Annual allowance: 106770
Elecrorate allowance: 27300
Salary of office: 80077.5
Travel Allowance: 2040
-----------------------------------
Total: 216188

The total is the Annual allowance,Electorate allowance and Salary of office added to gether. As seen in the function getTotal()

The problem is where does the .5 in the Salary of office go?

2. Are all thoes values doubles, floats, integers or...?

3. They are a mix of floats and integers

4. do each of those functions do calculations as well? if getSOO() is returning a calculated float, you may get different decimals every time you call it...

from ibm
While suitable for many purposes, binary floating-point arithmetic should not be used for financial, commercial, and user-centric applications or web services because the decimal data used in these applications cannot be represented exactly using binary floating-point.
generally, doubles and long doubles are more precise than floats, but you can't count on that. from the standard:
Originally Posted by 3.9.1.8
The type double provides at least as much precision as float, and the type long double provides at least as much precision as double... The value representation of floating-point types is implementation-defined.

5. Ive taken out all floats and used doubles.

Because im still learning c++ but know Java. I have re-wrote my first java assignment in c++ using the exact same data types and return types as I did with the Java. And it works fine in Java.

This is weired, Ill guess Ill try some other things or just work around it...

6. that's because C/C++ is alot closer to your hardware than is JAVA. C/C++ is only as good as the hardware you run it on, unless you take extra steps to make sure it's better. For example, you could make a Float data type that has the precision you need. for example, maybe create a class that has two integers: one for the whole number, and the other for the decimal. By doing something like that and overriding all the necessary operators, you can make yourself a much more precise float, at the cost of more processing power and memory.

7. I wouldn't bet my home based on a claim that Java was actually doing it correctly either: the issues you're seeing are a fundamental property of floating point types (i.e. there will always be some sets of values where the sort of error you're encountering will become visible). The only thing we can say for sure is that it didn't happen with Java for the particular set of test cases you used.

The quotes that major_small gave from ibm are an indication of the issue: if you are serious about makinbg sure financial calculations work right, you will use some representation (eg dollars and cents, each as an integer) that is guaranteed to work correctly.

8. I see the point you guys are getting at. Like as in the value

Code:
`double money = 1.00`
Is actually stored as 1.0000000000000000000000000001

Based on the way the hardware is... And values are stored in memory?
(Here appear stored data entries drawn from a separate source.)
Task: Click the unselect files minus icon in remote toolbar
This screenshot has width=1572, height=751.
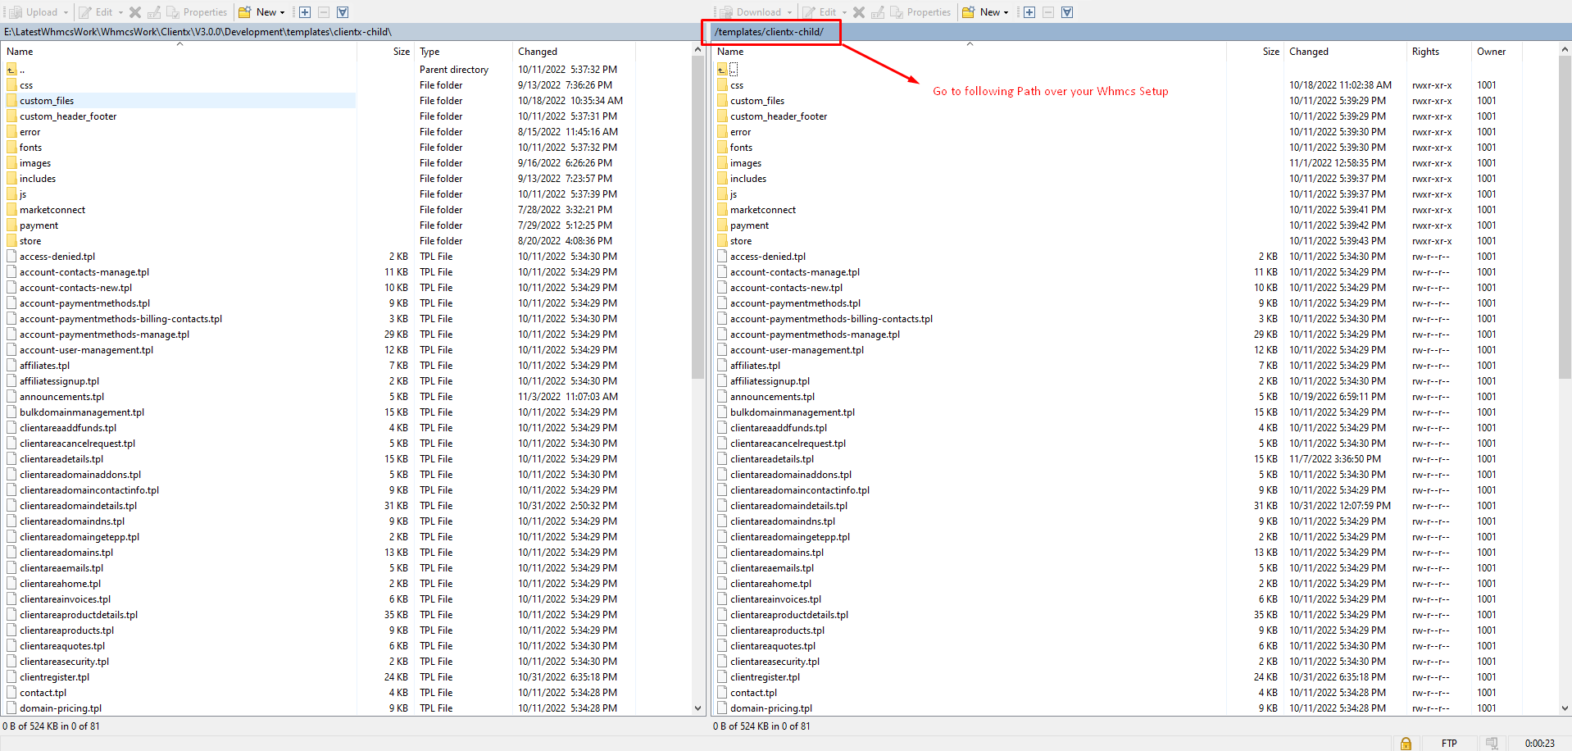Action: coord(1048,12)

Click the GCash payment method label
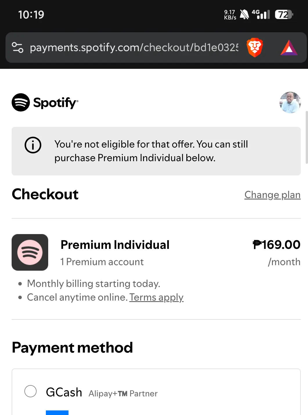(x=64, y=392)
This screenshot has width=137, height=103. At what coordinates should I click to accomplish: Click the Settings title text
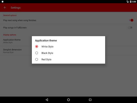coord(16,8)
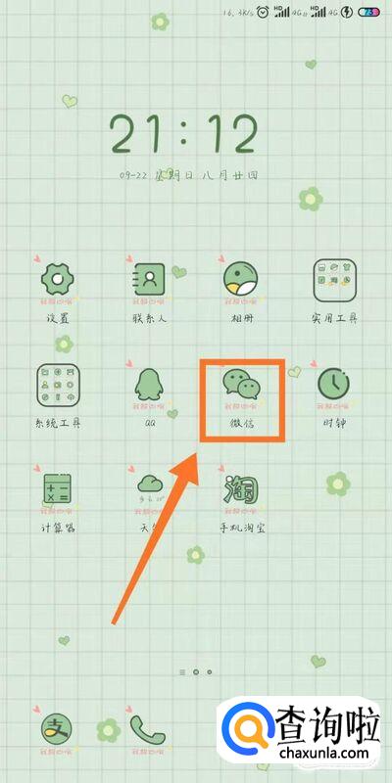This screenshot has height=783, width=392.
Task: Tap the 21:12 clock widget
Action: [x=184, y=134]
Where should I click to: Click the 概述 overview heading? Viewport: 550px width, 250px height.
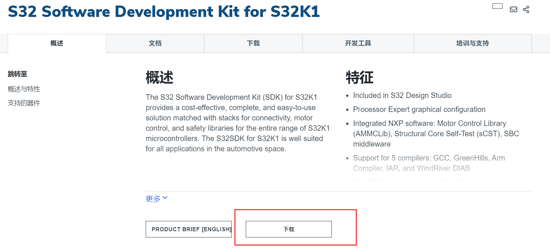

Or am I missing something completly?

9. well, yes and no

basically, the point is the binary numbering system was never meant to handle any increments less than a whole... for example... 00001 is 1 in decimal and 00010 is 2. It wasn't originally devised for anything like 1.5 because there aren't any decimals in real binary numbers.
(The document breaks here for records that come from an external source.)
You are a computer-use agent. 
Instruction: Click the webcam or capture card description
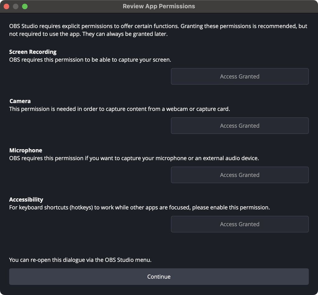[x=120, y=109]
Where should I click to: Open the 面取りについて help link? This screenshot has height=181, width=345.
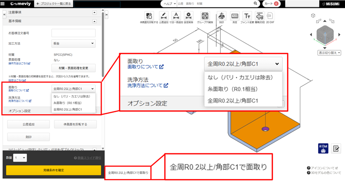point(19,90)
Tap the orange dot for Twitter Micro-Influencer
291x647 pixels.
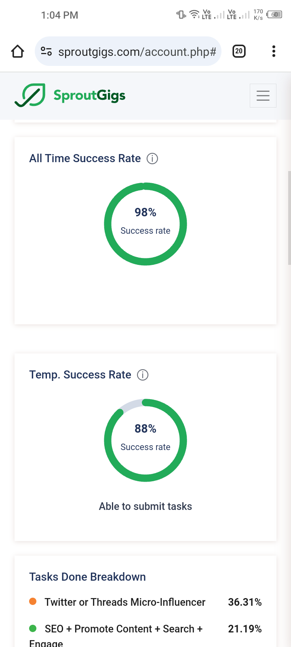point(33,602)
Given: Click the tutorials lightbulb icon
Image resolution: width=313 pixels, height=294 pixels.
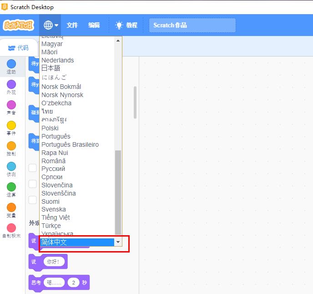Looking at the screenshot, I should (x=119, y=25).
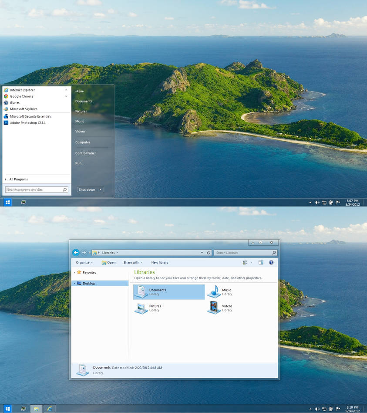The image size is (367, 413).
Task: Click the refresh icon in address bar
Action: [208, 253]
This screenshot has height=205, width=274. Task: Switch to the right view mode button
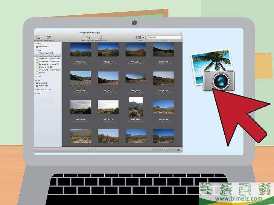(143, 37)
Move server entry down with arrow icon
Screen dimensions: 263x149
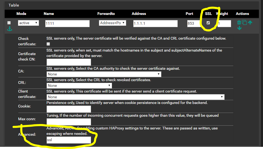(x=239, y=28)
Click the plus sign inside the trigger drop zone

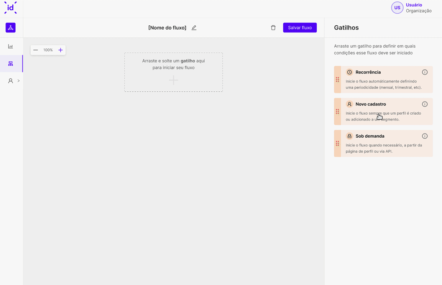point(173,81)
Imagine it this way: I have a bushel of apples for sale, and you come up to me and ask for exactly 3.141592654 apples. It'd be impossible for me to give you exactly what you want, so I might just take a guess and give you 3.25 apples, or just 3, or maybe even 4.

now take my implementation with integers (whole apples). you know you want 3.141592654 apples, and you know that I'm not going to be able to give you what you want. So you ask me for 4 apples, and devise your own way to break that apple down.

10. An alternative to major _small's apples and ... well ... integers description.

Imagine you have the ability to store a decimal value to only 4 significant figures. Now, try to store a value that is exactly one third in it. The value you will store will be 0.3333, which is inexact as 1/3 is a 0.333333333333 (to an infinite number of places). Multiplying 0.3333 by 3 will not give 1, for example. The basic fact is that, if you have a finite representation of a real value, there are some actual numbers you can't store in it.

The only difference is that floating point works in binary (base 2) and has a fixed number of binary digits. So the same issue of storing values will arise: there will be some values that cannot be stored exactly in binary without an infinite number of binary digits. Unfortunately, two of the values that cannot be stored in a finite number of binary digits are 0.1 (one divided by the typical number of toes on a human being, in decimal) and 0.01. But 0.1 and 0.01 are both values that need to be handled precisely when working with most types of currency (eg dollars and cents, pounds and pence, etc etc).